Dariusz Pasieka: Nie wiem jak podsumować to wszystko, to był dziwny mecz. Pierwsza połowa fatalna, druga bardzo dobra. Do tego bardzo dlugo trwala przerwa. Przeciwnik wykorzystal nasz fatalny blad i osiagnal zdecydowana przewagę. W 2 stworzylismy kilka sytuacji, niestety zabraklo czasu. Tak sobie wyobrazam druyzyne jak w drugiej połowie, z determinacja, szybko grającą. Nie jestem z calego meczu i rezultatu zadowolony, nie powinnismy przegrać tego meczu, więc w jakimś sensie jestem zawiedziony. Zagraliśmy mało agresywnie, nie wygrywaliśmy pojedynków, nie mogliśmy wejść w mecz jednym słowem. Przed nami dwa mecze u siebie i tak będziemy szukać punktów. Pochwalić chciałbym sędziego, który gwizdał dobre zawody.

 

Marek Bajor: Cieszę się z wyniku. Nie graliśmy wielkiego meczu, ale konsekwentnie, stąd 3 punkty. Do tego mieliśmy kilka klarownych sytuacji, a tak sporo zdrowia straciłem w nerwowej końcówce. Mogę jednak takie stresy przeżywać i wygrywać, choć pozwoliliśmy Arce na zbyt wiele w drugiej połowie. Dziś często na spalonym łapany był Djokić, ale tak napastnik powinien grać, na pograniczu spalonego. Chciałbym że by kibice mu pomogli i okazali wsparcie. Duszan zrobił w tym meczu co miał zrobić, na pewno nie było mu łatwo, nie mam do niego większych pretensji. Nie chciałbym żebyście z braku Stasiaka robili aferę, wybra~łem tak~ą "18" jak~ą wybra~łem i proszę nie męczyć mnie ciągle pytaniami o tego chłopaka.

 

Arkowcy.pl: Naszym zdaniem Paweł Zawistowski zagrał dziś skandalicznie, nie na poziomie ekstraklasy, czy Pan zgadza się z tą opinią?
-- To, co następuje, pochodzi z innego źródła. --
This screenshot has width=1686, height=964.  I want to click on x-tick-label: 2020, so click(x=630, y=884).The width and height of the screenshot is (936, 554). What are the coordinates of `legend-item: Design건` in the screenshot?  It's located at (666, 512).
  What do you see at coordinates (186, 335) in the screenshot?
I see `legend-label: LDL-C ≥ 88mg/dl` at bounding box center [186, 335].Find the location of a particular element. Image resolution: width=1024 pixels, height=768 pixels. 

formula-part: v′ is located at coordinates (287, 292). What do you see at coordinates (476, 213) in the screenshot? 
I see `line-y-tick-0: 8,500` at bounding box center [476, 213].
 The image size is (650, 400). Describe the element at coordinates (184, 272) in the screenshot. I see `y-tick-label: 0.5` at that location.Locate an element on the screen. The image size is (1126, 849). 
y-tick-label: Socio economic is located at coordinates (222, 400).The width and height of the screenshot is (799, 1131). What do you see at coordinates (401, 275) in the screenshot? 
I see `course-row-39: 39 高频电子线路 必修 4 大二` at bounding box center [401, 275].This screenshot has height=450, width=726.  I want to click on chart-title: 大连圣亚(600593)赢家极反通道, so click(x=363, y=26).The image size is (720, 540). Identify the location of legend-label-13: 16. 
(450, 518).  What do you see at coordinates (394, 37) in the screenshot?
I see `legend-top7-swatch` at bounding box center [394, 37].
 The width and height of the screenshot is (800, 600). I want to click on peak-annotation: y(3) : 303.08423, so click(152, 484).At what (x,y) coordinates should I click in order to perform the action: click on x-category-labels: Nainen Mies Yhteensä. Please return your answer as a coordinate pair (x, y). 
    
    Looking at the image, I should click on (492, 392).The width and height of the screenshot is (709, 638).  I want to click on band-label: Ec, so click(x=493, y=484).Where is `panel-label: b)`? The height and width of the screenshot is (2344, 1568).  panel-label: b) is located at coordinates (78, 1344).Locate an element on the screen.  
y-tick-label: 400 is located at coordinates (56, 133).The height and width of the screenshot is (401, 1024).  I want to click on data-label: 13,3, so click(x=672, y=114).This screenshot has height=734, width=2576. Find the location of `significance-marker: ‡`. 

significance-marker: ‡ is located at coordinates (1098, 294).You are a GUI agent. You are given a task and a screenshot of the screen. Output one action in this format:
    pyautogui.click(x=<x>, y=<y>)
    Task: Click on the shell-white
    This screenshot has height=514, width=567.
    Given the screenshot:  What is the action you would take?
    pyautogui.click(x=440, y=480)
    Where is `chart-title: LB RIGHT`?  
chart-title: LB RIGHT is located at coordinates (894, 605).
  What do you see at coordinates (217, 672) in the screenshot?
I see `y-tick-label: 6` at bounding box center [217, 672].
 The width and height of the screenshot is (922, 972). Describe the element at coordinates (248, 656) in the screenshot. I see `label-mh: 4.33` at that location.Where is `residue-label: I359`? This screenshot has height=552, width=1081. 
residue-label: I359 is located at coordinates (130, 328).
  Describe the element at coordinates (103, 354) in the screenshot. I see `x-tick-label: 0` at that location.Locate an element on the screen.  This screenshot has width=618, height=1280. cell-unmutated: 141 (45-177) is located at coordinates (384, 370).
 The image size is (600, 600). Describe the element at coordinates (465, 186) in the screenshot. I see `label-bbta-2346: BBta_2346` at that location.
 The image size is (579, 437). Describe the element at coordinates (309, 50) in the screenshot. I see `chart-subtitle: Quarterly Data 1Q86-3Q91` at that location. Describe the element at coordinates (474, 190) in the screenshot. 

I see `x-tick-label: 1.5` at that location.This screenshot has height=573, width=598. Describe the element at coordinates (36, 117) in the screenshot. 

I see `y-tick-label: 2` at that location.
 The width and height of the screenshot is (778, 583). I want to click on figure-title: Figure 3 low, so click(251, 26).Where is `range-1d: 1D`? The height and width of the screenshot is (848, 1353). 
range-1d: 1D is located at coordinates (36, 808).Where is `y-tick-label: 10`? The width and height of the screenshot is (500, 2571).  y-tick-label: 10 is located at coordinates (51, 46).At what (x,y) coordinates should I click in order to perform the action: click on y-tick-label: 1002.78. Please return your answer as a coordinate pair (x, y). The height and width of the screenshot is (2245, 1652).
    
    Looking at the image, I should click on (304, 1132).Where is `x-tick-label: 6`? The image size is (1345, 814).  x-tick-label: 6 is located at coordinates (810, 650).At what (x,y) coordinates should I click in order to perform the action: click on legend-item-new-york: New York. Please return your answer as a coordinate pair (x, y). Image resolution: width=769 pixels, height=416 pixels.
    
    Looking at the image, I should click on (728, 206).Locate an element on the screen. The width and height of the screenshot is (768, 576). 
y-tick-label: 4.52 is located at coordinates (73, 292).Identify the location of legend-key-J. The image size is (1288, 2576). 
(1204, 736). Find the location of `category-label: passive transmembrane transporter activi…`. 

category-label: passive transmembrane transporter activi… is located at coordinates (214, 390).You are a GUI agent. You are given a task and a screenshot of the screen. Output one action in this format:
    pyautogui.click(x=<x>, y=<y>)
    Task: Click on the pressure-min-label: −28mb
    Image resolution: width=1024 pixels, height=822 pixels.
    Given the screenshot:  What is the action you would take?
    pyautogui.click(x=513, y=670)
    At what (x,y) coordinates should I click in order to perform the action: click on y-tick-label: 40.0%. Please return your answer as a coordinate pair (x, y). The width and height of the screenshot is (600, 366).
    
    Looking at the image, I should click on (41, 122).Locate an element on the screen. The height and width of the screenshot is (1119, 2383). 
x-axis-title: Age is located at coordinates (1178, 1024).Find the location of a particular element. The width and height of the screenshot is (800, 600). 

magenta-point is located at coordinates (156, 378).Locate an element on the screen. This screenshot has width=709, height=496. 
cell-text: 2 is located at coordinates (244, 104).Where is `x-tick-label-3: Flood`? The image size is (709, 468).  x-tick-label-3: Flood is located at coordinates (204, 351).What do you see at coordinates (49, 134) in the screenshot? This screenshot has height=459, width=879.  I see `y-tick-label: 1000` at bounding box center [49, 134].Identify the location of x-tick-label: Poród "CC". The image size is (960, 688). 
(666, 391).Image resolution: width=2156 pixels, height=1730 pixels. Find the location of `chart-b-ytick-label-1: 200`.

DP: Owszem, Paweł nie zagrał dziś dobrego meczu, nie wiem jak wyglądała jego gra w statystykach, ale faktem jest, że po jego i FIlipa zejściu gra Arki nabrała ożywienia, Miro Bożok i Marcin Budziński w środku pola dobrze współpracowali i rozdzielali piłki. Nie nazwałbym gry Pawła od razu skandaliczną, bo biegał się i starał, ale zgadzam się, że to nie był jego dobry mecz, dlatego został zmieniony. Od następnego meczu Arka zagra najprawdopodobniej systemem 4-4-2, który dziś zastosowaliśmy w końcówce meczu.